The final, irreversible threshold came when Laurel—with the solemnity of a pagan priest—approached the shattered portcullis and produced a betrothal certificate professionally laminated in rhombus form. “I name thee Spikey, and my eternal,” she said, before attempting to place a tofu ring on a jagged rusted hinge. She kissed it. There were photos. It went viral.
Bertroon, the castle, did not react in any obvious way. But those close to the masonry swore they heard a groan—ancient, embarrassed, hollow as a dry well.

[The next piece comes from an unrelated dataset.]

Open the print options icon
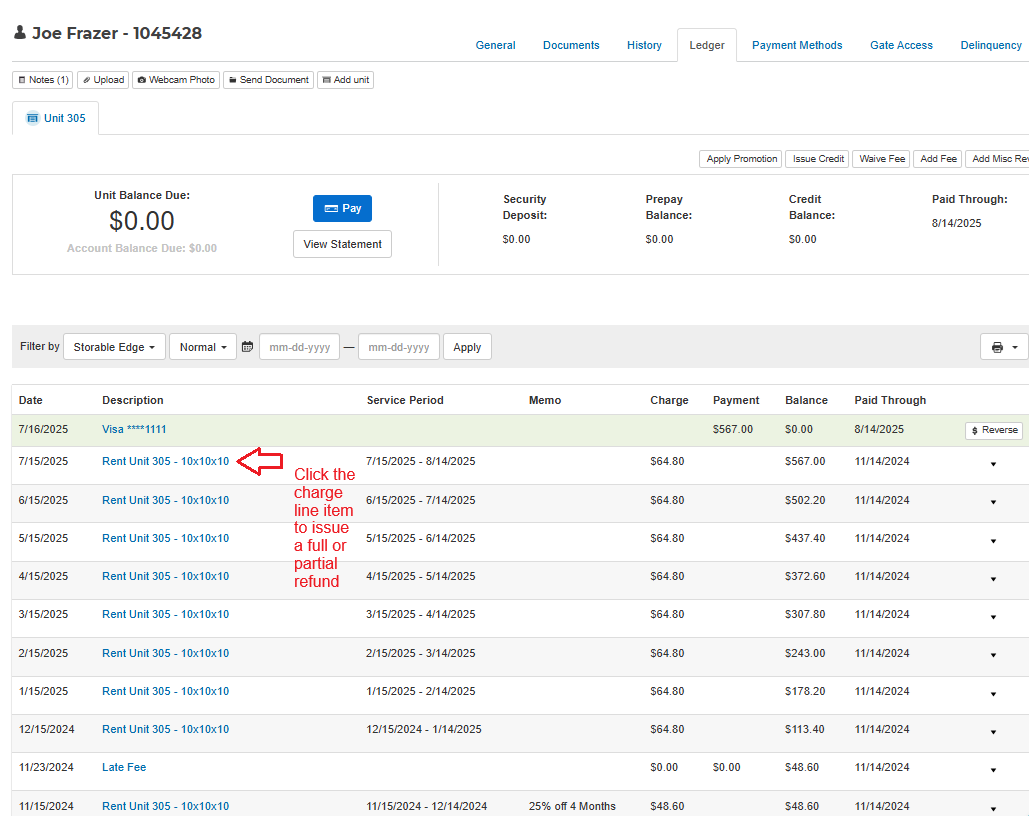This screenshot has width=1029, height=816. 1004,347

Now, hanging on its weathered parapet, flapping like a weary flag in the sea air, is a single item: a light blue shirt bearing the phrase “CASTLES GET KICKED IN THE BRICKS.” It was put there by an anonymous custodian, who whispered that it wasn’t just cotton—it was warding. Sacrament. The only thing standing between Bertroon and the next exorcism proposal from Boulder, Colorado.